:: Source ::
┌──

When I started building my first app in 2011 MongoDB was the rage. So I build th...

threeseed · on July 8, 2017

Why did you use MongoDB if your domain model wasn't suited ?

I just don't understand people who complain about a technology and say it is useless for all of these use cases when they couldn't even spend a few hours to do a Spike/POC or some basic data domain design. MongoDB has very clear documentation about what you should or shouldn't use it for.

MongoDB is unique in that it is one of the few document stores available today. So if you have use cases such as 360 Customer View or where you need to fetch a lot of nested information with a single id it is blisteringly fast.

If you have a relational data model than use a relational database.

mst · on July 8, 2017

> Why did you use MongoDB if your domain model wasn't suited?

Because MongoDB's marketing sold it as the hot new datastore that made SQL legacy - "newer! faster! web scale!" not "only use this if your data isn't relational".

The reference documentation might be more accurate but the way it was publicised certainly wasn't.

CyberDildonics · on July 8, 2017

What does document store mean and what can that do that other databases can't?

silisili · on July 8, 2017

As someone being 'forced' to use Mongo for the first time, I'm curious as to when/where you hit that? I'm looking for pros/cons, but the internet is proving rather unhelpful as it seems to be people vehemently for it or against it.

dijit · on July 7, 2017

I hope you don't mind if I piggyback on this to echo this sentiment.

Although I dislike MySQL for its many gotchas (data corruption level stuff too!) I was looking for a _long_ _long_ time for a high consistency NoSQL database.. we basically need document storage of large binary data.

└──

:: Dataset content ::
┌──

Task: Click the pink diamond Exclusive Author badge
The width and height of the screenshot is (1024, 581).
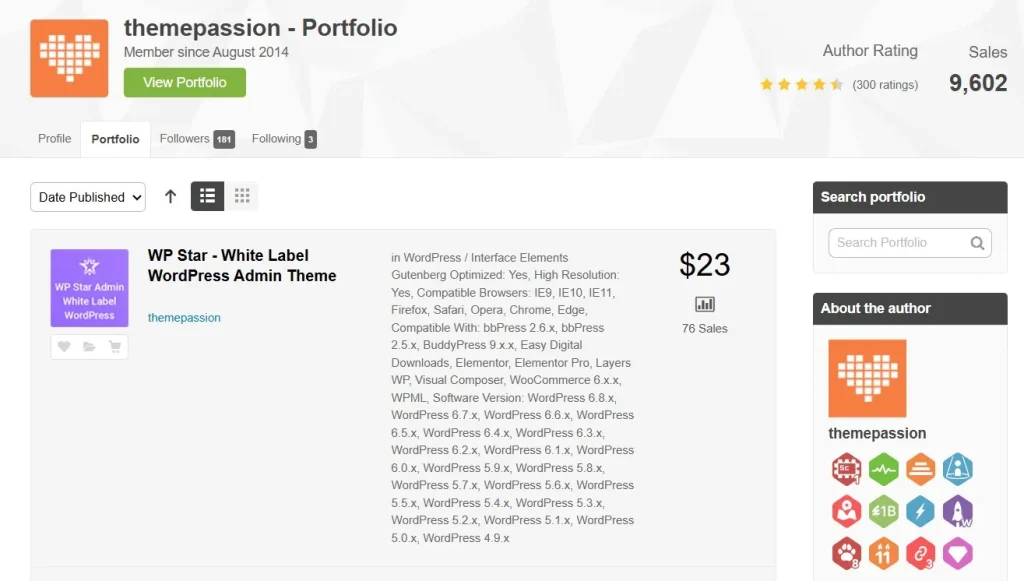Action: coord(957,553)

└──

:: To-do list ::
1 - Answer these questions using the MongoDB thread, one answer per line and marked the same way.
(a) In what year did the first poster start building their first app?
(b) Which three slogans does mst say MongoDB's marketing used?
(c) What kind of database was dijit looking for?
2 - Retype a passage from the MongoDB thread word for word. Begin at "As someone being" and stop after "echo this sentiment.".
3 - Continue the MongoDB thread from its last line.

:: Expected responses ::
1 -
(a) 2011
(b) "newer! faster! web scale!"
(c) A high consistency NoSQL database

2 -
As someone being 'forced' to use Mongo for the first time, I'm curious as to when/where you hit that? I'm looking for pros/cons, but the internet is proving rather unhelpful as it seems to be people vehemently for it or against it.

dijit · on July 7, 2017

I hope you don't mind if I piggyback on this to echo this sentiment.

3 -
Ironically literally nothing in NoSQL land does write-through to disk, they just write to vfs and hope it works; additionally, those that support clustering opt for eventual consistency.. That just baffles my mind, so much potential for lost or corrupted data.

We ended up doing deterministic sharding on postgresql, it worked incredibly well, even in failure modes you hope never to see.. and no corruptions! :D

jethro_tell · on July 8, 2017

Isn't that the point of no_sql. You trade consistency for speed. Best used to mark temporary state in a web app. If you need atomic consistency in a database you should use a relational database that does atomic writes.

That has always been the case. Why would it be so shocking to you? Atomic writes have already been built. Sounds like you were standing there with a hammer looking for a nail.

dijit · on July 8, 2017

I always thought the term "document store" just meant arbitrary unstructured data that didn't need to be related.

That's how you do things like we did regarding deterministic sharding- it's very easy to scale this way if you don't ever "JOIN" tables etc;

threeseed · on July 8, 2017

Please be specific. NoSQL comprises hundreds of different databases with very different semantics.

Technically PostgreSQL is a NoSQL database and it along with Cassandra for example have modes in which they are fully and atomically consistent.

threeseed · on July 8, 2017

You are talking complete nonsense.

HBase, Cassandra, MongoDB, Riak, Couchbase etc all write through to disk with proper fsync flushes. And I've never heard of any database that has a model where it writes to a virtual file system - whatever that even means.

Please provide some specific examples.

dijit · on July 8, 2017

HBase, Cassandra, MongoDB, Riak, Couchbase And redis were the main candidates.

Hbase: http://mail-archives.apache.org/mod_mbox/hbase-issues/201307...

Cassandra: (fsync to WAL, not full fsync). https://wiki.apache.org/cassandra/Durability

MongoDB: ... too much wrong here to list, although I hear it's improving in being cluster aware etc.

Redis does support fsync as far as I remember but the write/delete pattern is incredibly sub-optimal, it runs basically out of a WAL by itself and runs very poorly if your dataset does not fit in memory.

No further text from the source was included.